Below are some entries. Transcribe the lines from the one holding "利用規約 (23, 2310)" to the one holding "Personal (21, 50)", inclusive, but not the pictures among them.

● **Data supplied**
***

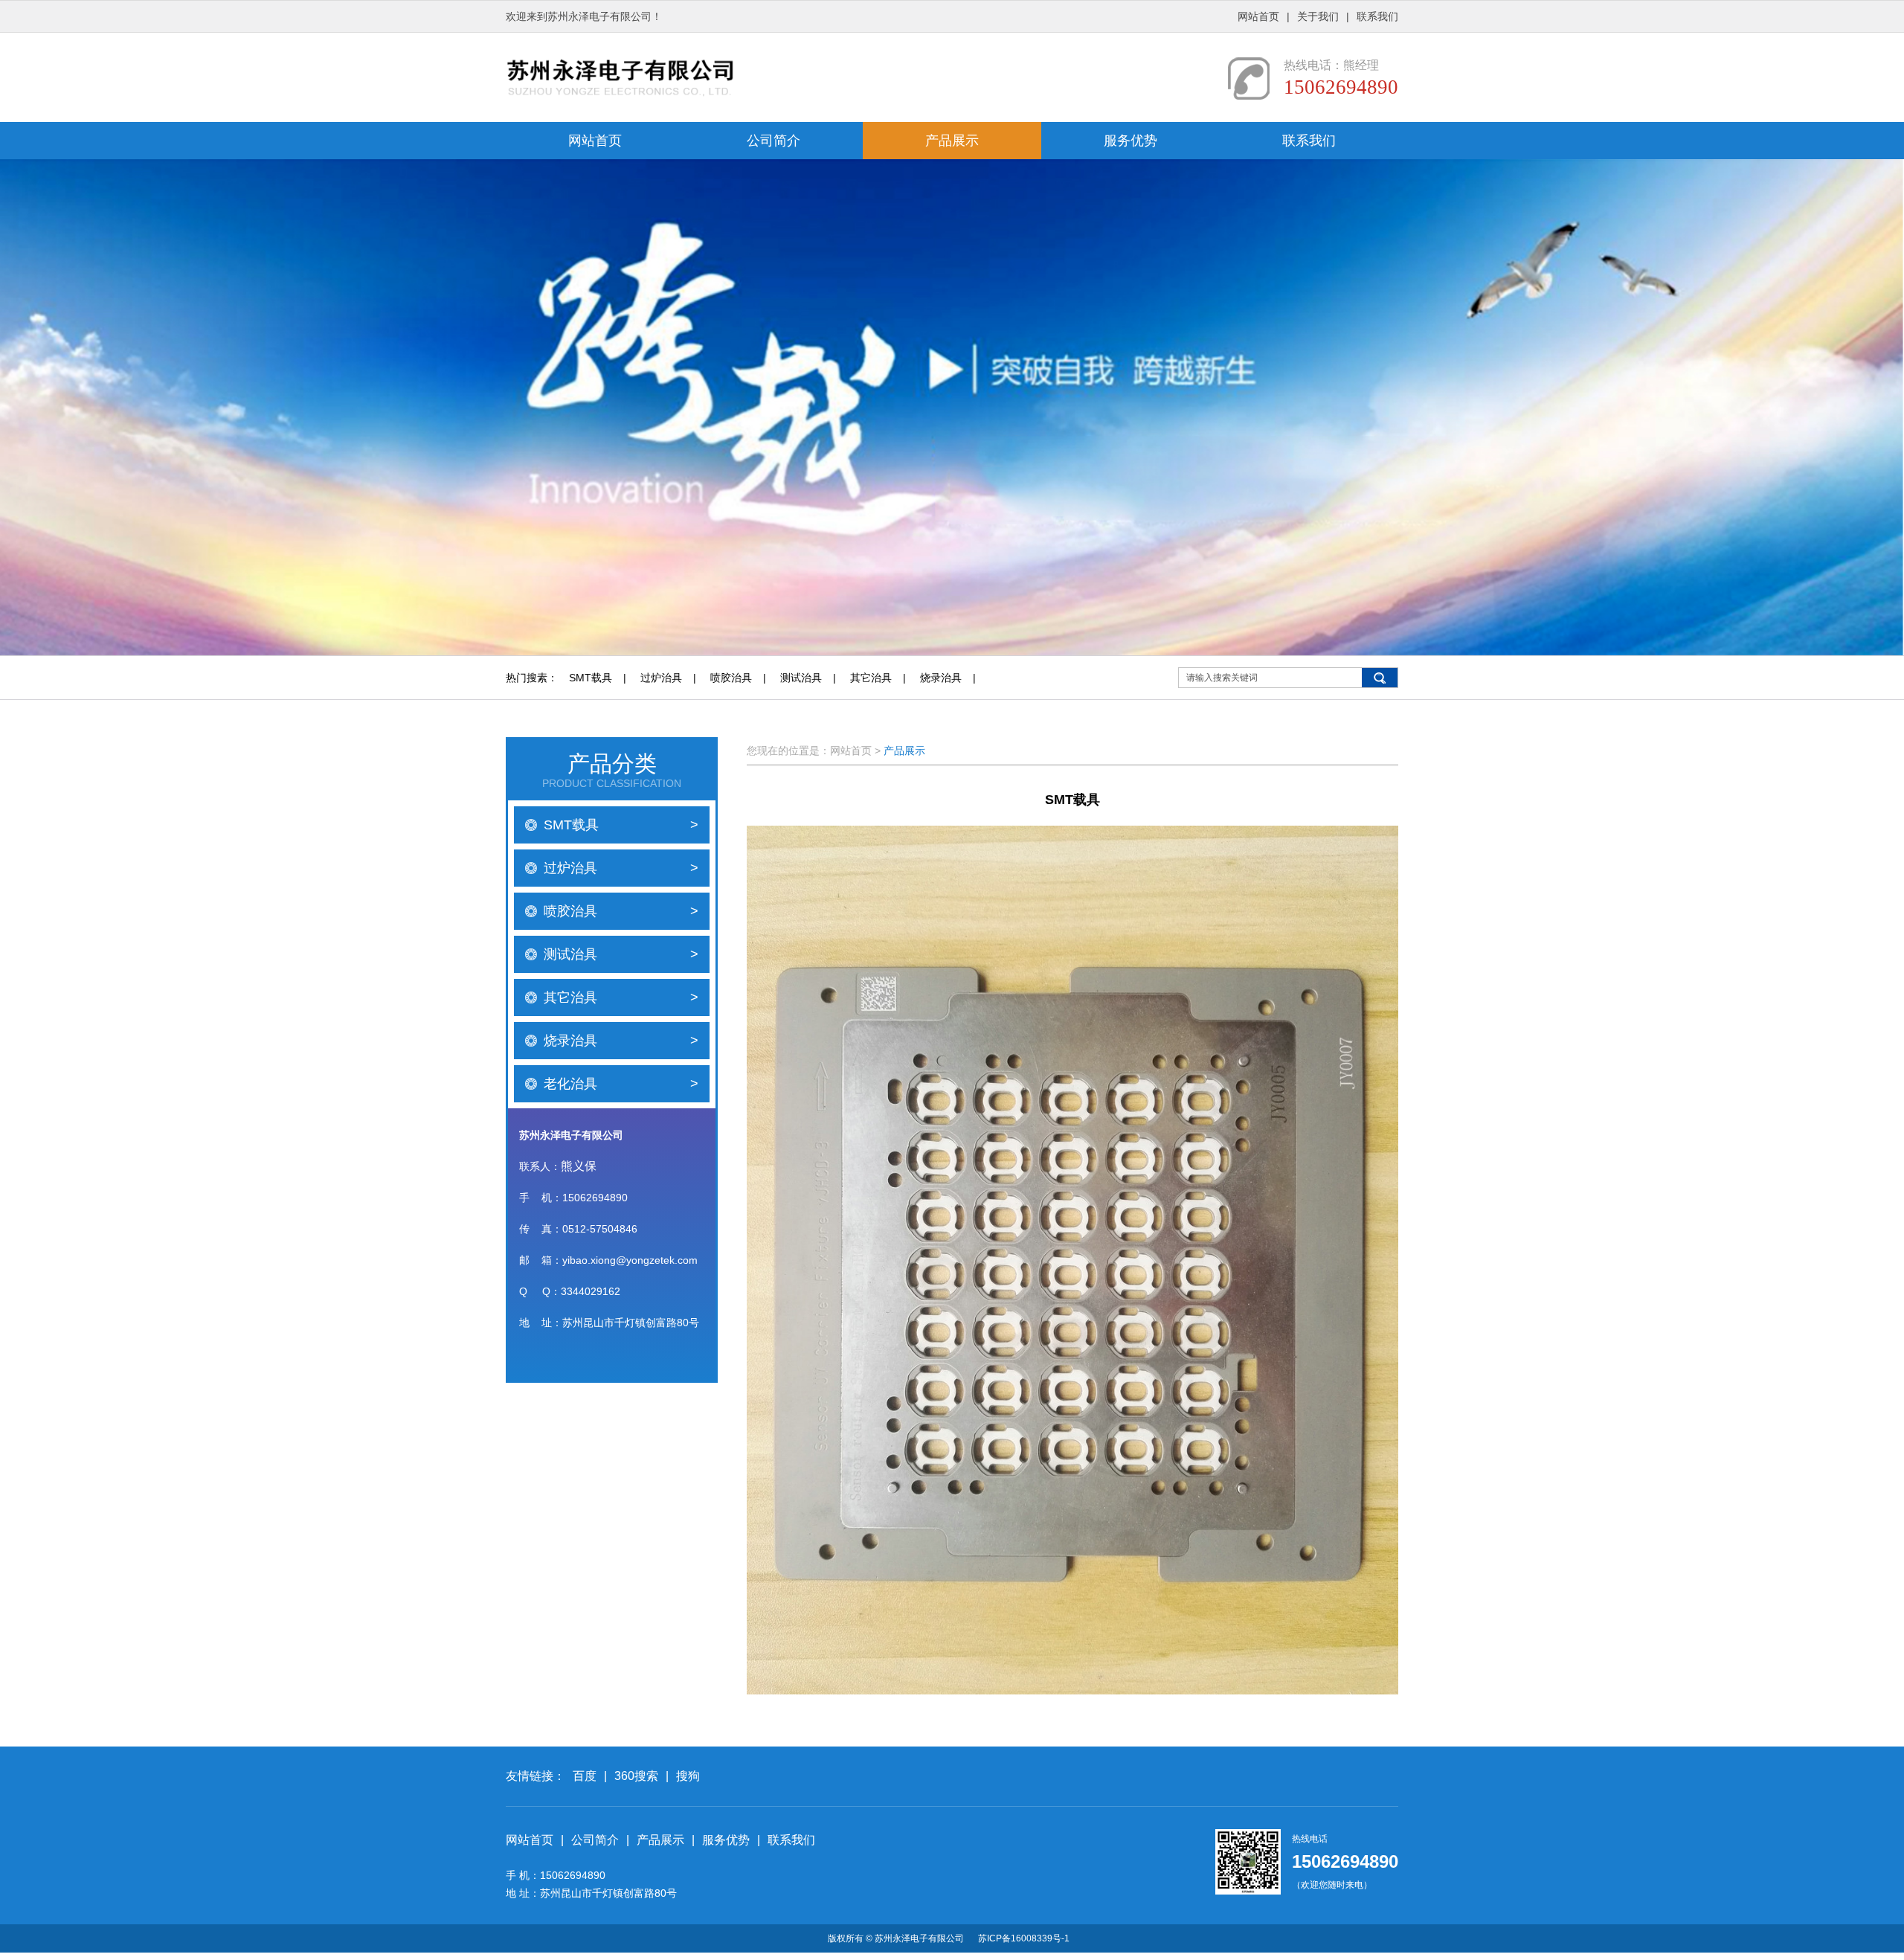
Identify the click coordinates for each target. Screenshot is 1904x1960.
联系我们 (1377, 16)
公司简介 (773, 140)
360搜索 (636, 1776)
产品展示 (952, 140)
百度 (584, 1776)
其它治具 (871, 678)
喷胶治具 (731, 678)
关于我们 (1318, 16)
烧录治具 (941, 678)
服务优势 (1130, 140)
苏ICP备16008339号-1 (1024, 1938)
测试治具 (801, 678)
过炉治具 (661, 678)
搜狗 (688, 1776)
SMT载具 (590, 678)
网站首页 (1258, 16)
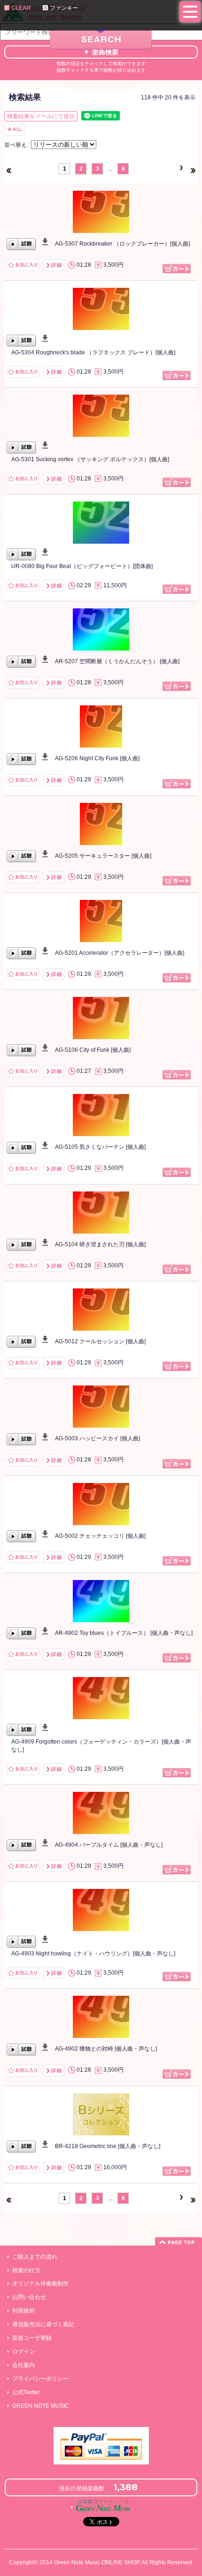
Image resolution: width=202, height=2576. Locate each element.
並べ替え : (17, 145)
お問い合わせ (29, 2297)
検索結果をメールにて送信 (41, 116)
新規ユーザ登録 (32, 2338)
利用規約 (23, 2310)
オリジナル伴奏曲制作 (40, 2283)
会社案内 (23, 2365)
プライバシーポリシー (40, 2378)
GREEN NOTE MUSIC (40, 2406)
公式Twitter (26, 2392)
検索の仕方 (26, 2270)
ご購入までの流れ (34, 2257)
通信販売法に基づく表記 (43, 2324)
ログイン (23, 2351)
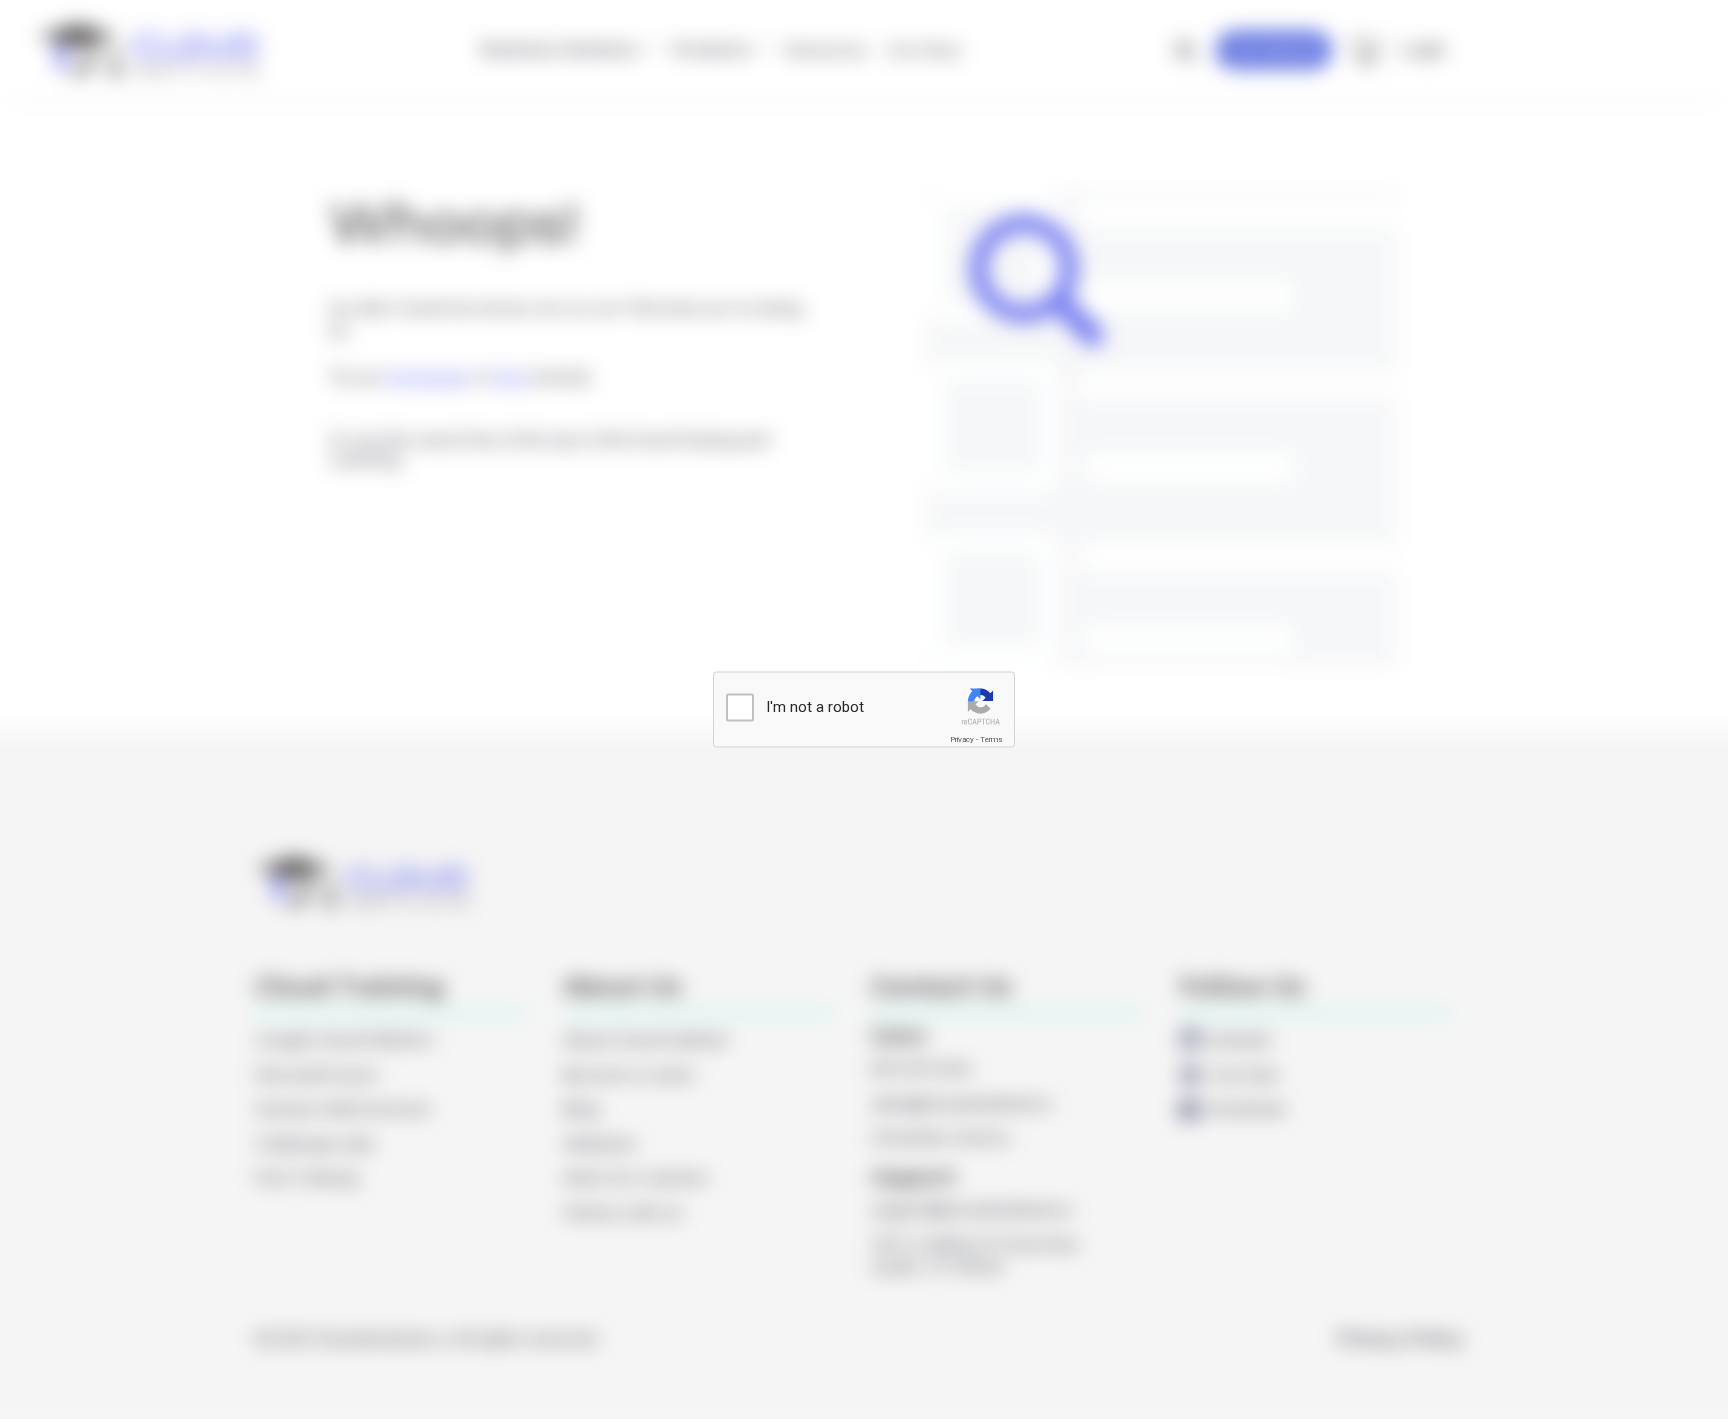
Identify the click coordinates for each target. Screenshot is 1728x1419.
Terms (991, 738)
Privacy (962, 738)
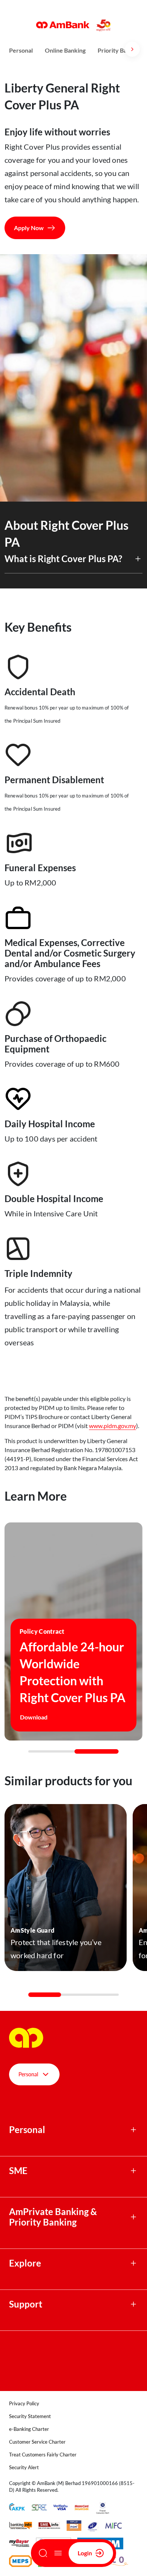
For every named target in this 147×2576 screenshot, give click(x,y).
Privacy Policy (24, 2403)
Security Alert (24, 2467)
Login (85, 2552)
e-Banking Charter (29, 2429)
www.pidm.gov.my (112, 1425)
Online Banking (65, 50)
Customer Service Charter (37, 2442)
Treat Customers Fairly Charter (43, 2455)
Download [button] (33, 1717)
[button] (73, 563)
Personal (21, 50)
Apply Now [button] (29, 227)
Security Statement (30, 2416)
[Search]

***

● **Written response**
利用規約 (23, 2310)
オリジナル伴奏曲制作 (40, 2283)
会社案内 (23, 2365)
プライバシーポリシー (40, 2378)
GREEN NOTE MUSIC (40, 2406)
公式Twitter (26, 2392)
検索の仕方 (26, 2270)
ご購入までの流れ (34, 2257)
通信販売法に基づく表記 (43, 2324)
ログイン (23, 2351)
Identify the click coordinates for each target. Screenshot is 1728x1419.
Terms (991, 738)
Privacy (962, 738)
For every named target in this 147×2576 screenshot, give click(x,y).
Privacy Policy (24, 2403)
Security Alert (24, 2467)
Login (85, 2552)
e-Banking Charter (29, 2429)
www.pidm.gov.my (112, 1425)
Online Banking (65, 50)
Customer Service Charter (37, 2442)
Treat Customers Fairly Charter (43, 2455)
Download [button] (33, 1717)
[button] (73, 563)
Personal (21, 50)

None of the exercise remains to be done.